Pictures excluded, output exactly the lines from the one containing "Select row number 5 cell" through the last line of the listing below.

▶ **Data for the task**
◇ ◇ ◇ ◇ ◇ ◇ ◇

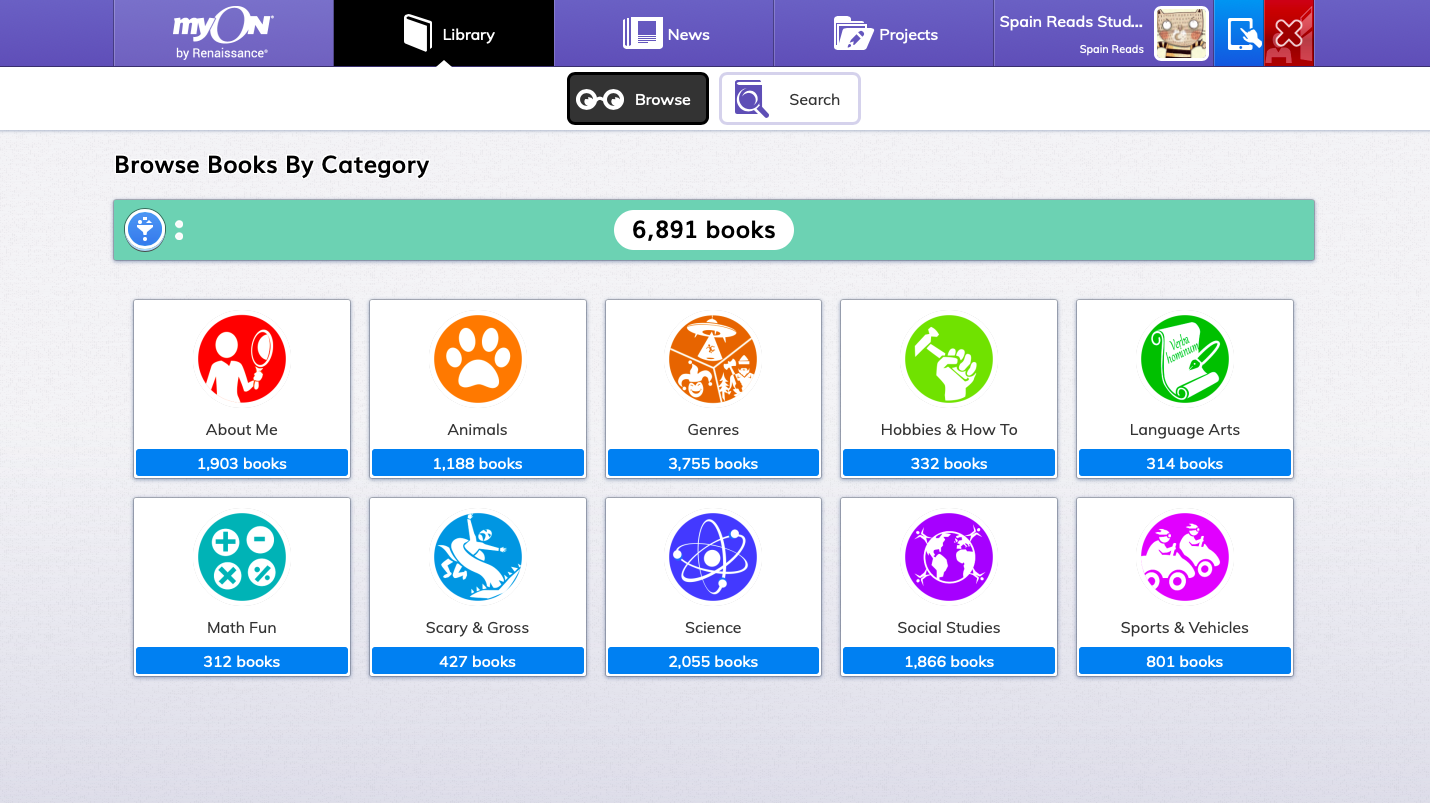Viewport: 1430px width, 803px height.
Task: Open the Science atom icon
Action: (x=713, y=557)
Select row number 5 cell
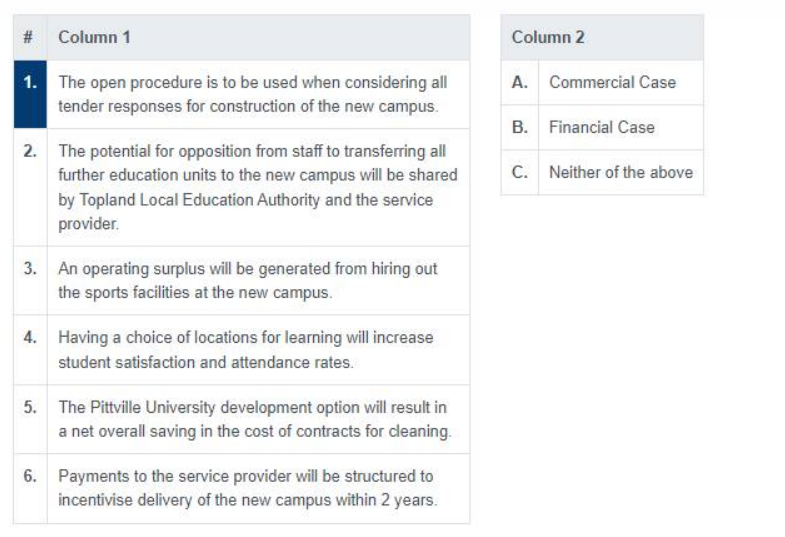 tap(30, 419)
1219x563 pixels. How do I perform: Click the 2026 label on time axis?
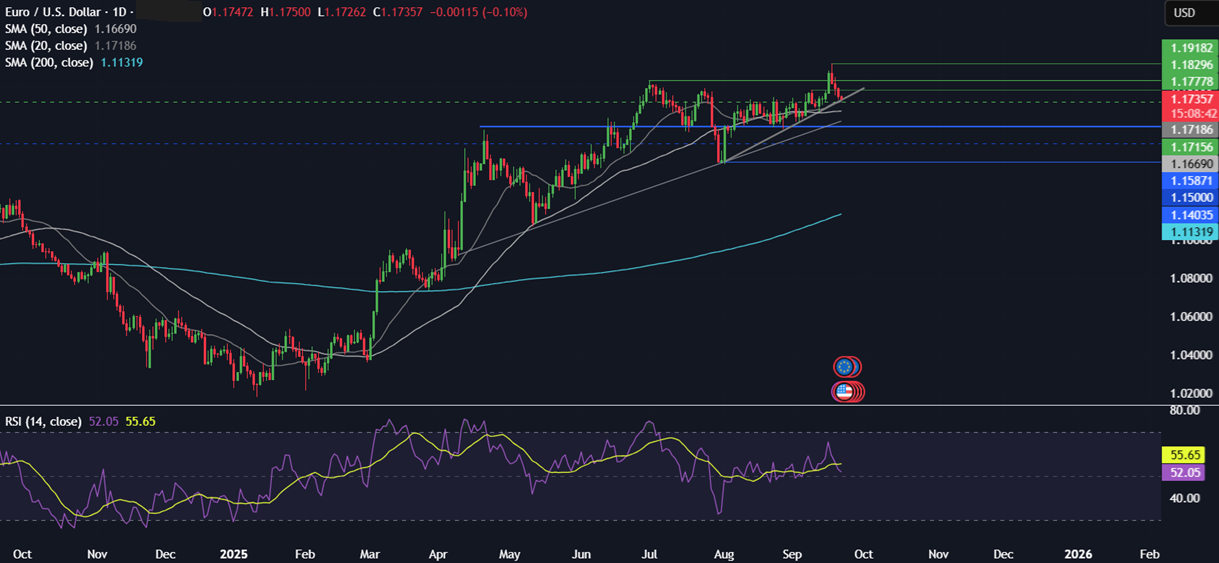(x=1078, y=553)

◇ ◇ ◇ ◇ ◇ ◇ ◇

▶ **Response to this task**
Select row number 5 cell
 tap(30, 419)
1219x563 pixels. How do I perform: Click the 2026 label on time axis?
(x=1078, y=553)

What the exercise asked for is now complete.